Question

The number of 6-digit numbers of them form ababab (in base 10) each of which is a product of exactly 6 distinct primes ?

Answer 1

Hint: This is a question from number theory. We have to solve them mostly through comparison. Prime numbers are those numbers whose factors are $1$ and itself. Now we know that $ababab$ is a $6$-digit number. So it can be expressed in expanded form. The expanded form of $ababab$ is ${{10}^{5}}a+{{10}^{4}}b+{{10}^{3}}a+{{10}^{2}}b+{{10}^{1}}a+b$ . Now we take all the $10s$ common and see what we get . Upon doing so, we write the number we get as a product of primes. After doing that, we draw out conditions for the remaining relation between $a,b$.

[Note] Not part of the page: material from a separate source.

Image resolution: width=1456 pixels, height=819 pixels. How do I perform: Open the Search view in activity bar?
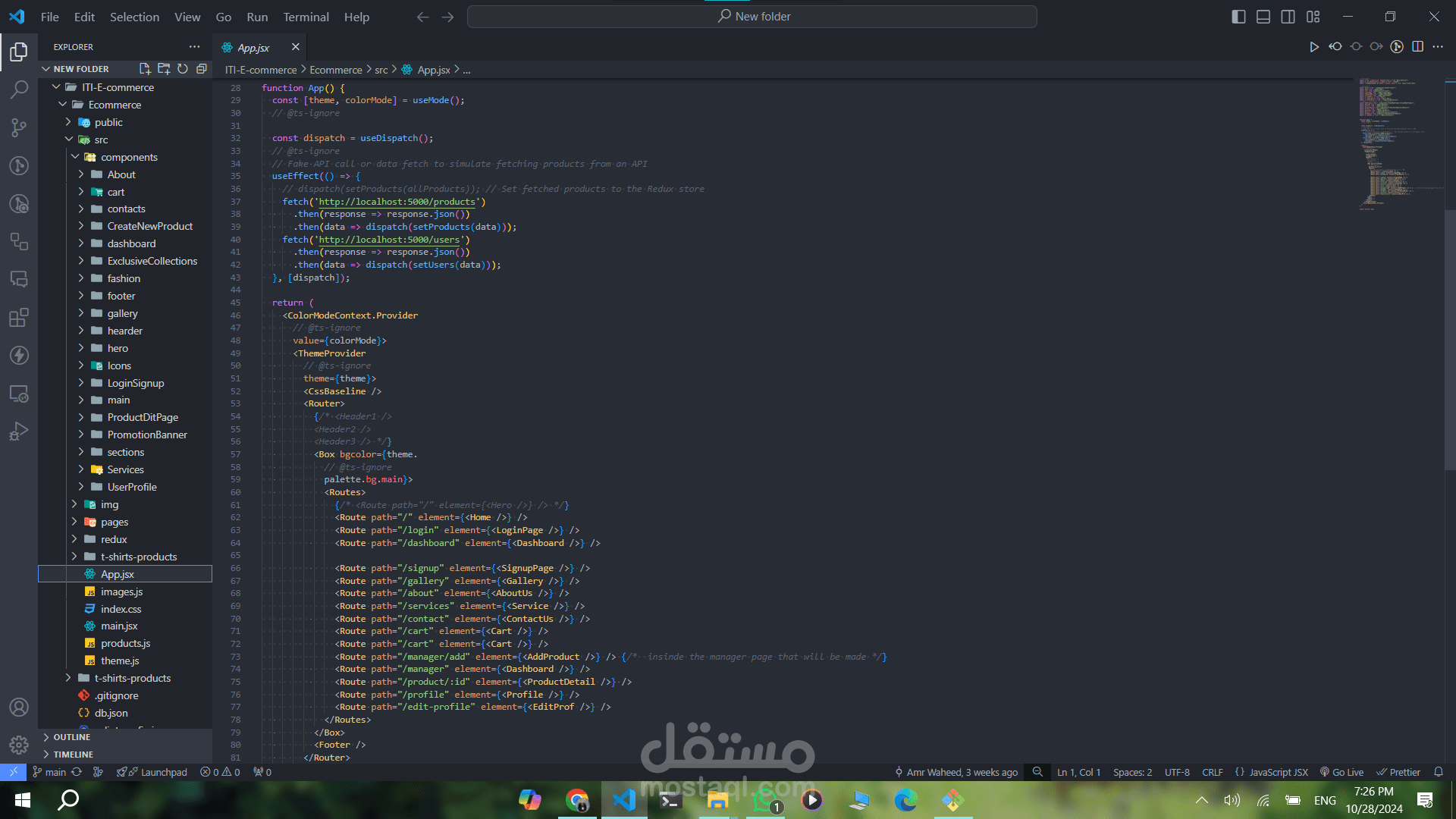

Complete step-by-step solution:
Now let us write $ababab$ in expanded form.
Upon doing so, we get the following :
$\Rightarrow ababab={{10}^{5}}a+{{10}^{4}}b+{{10}^{3}}a+{{10}^{2}}b+{{10}^{1}}a+b$ .
Now let us all the $a$ common and see what we get.
Upon doing so, we get the following :
$\begin{align}
  & \Rightarrow ababab={{10}^{5}}a+{{10}^{4}}b+{{10}^{3}}a+{{10}^{2}}b+{{10}^{1}}a+b \\
 & \Rightarrow ababab=a\left( {{10}^{5}}+{{10}^{3}}+{{10}^{1}} \right)+{{10}^{4}}b+{{10}^{2}}b+b \\
\end{align}$
Now let us all the $b$ common and see what we get.
Upon doing so, we get the following :
$\begin{align}
  & \Rightarrow ababab={{10}^{5}}a+{{10}^{4}}b+{{10}^{3}}a+{{10}^{2}}b+{{10}^{1}}a+b \\
 & \Rightarrow ababab=b\left( {{10}^{4}}+{{10}^{2}}+1 \right)+a\left( {{10}^{5}}+{{10}^{3}}+{{10}^{1}} \right) \\
\end{align}$
Now let us all the $10s$ common and see what we get.
Upon doing so, we get the following :
$\begin{align}
  & \Rightarrow ababab={{10}^{5}}a+{{10}^{4}}b+{{10}^{3}}a+{{10}^{2}}b+{{10}^{1}}a+b \\
 & \Rightarrow ababab=b\left( {{10}^{4}}+{{10}^{2}}+1 \right)+a\left( {{10}^{5}}+{{10}^{3}}+{{10}^{1}} \right) \\
 & \Rightarrow ababab=b\left( {{10}^{4}}+{{10}^{2}}+1 \right)+10a\left( {{10}^{4}}+{{10}^{2}}+1 \right) \\
\end{align}$
Now let us all the ${{10}^{4}}+{{10}^{2}}+1$ common and see what we get.
Upon doing so, we get the following :
\[\begin{align}
  & \Rightarrow ababab={{10}^{5}}a+{{10}^{4}}b+{{10}^{3}}a+{{10}^{2}}b+{{10}^{1}}a+b \\
 & \Rightarrow ababab=b\left( {{10}^{4}}+{{10}^{2}}+1 \right)+a\left( {{10}^{5}}+{{10}^{3}}+{{10}^{1}} \right) \\
 & \Rightarrow ababab=b\left( {{10}^{4}}+{{10}^{2}}+1 \right)+10a\left( {{10}^{4}}+{{10}^{2}}+1 \right) \\
 & \Rightarrow ababab={{10}^{4}}+{{10}^{2}}+1\left( 10a+b \right) \\
 & \Rightarrow ababab=10101\left( 10a+b \right) \\
 & \Rightarrow ababab=3\times 7\times 13\times 37\left( 10a+b \right) \\
\end{align}\]
Now $10a+b$ must be a product of primes. It has to lie between $10-100$ since a number below $10$ would give me $5$-digit number and a number above $100$ would give me a $7$-digit number.
So now let us fix one prime number.
Let one prime number be $2$. So the other prime number must be greater than $2$. This would be our lower limit. We need to set our upper limit. Our upper limit would be $50$ since $2\times 50=100$. So now, we should point out all the prime numbers between $2$ and $50$ excluding $3,7,13,37$.That would be $10$.
Now, let us fix another prime number.
Let the other prime number be $5$. So the other prime number must be greater than $5$. This would be our lower limit. We need to set our upper limit. Our upper limit would be $20$ since $5\times 20=100$. So now, we should point out all the prime numbers between $5$ and $20$ excluding $3,7,13,37$. That would be $3$.
So the total numbers would be $10+3=13$.
$\therefore $ The number of $6$-digit numbers of them form $ababab$( in base $10$) each of which is a product of exactly $6$ distinct primes is $13$. So the answer is option C.

Note: Even if we try to fix prime numbers greater than $5$ as the lower limit excluding $3,7,13,37$, we would get the same combination number again. So this would be a repetition. We would get more numbers than there are. Questions from Number theory appear pretty simple but the concepts involved in the solution are a little complex. To build up the intuition for every solution, we should be exposed to a lot of problems. So we should practice thoroughly.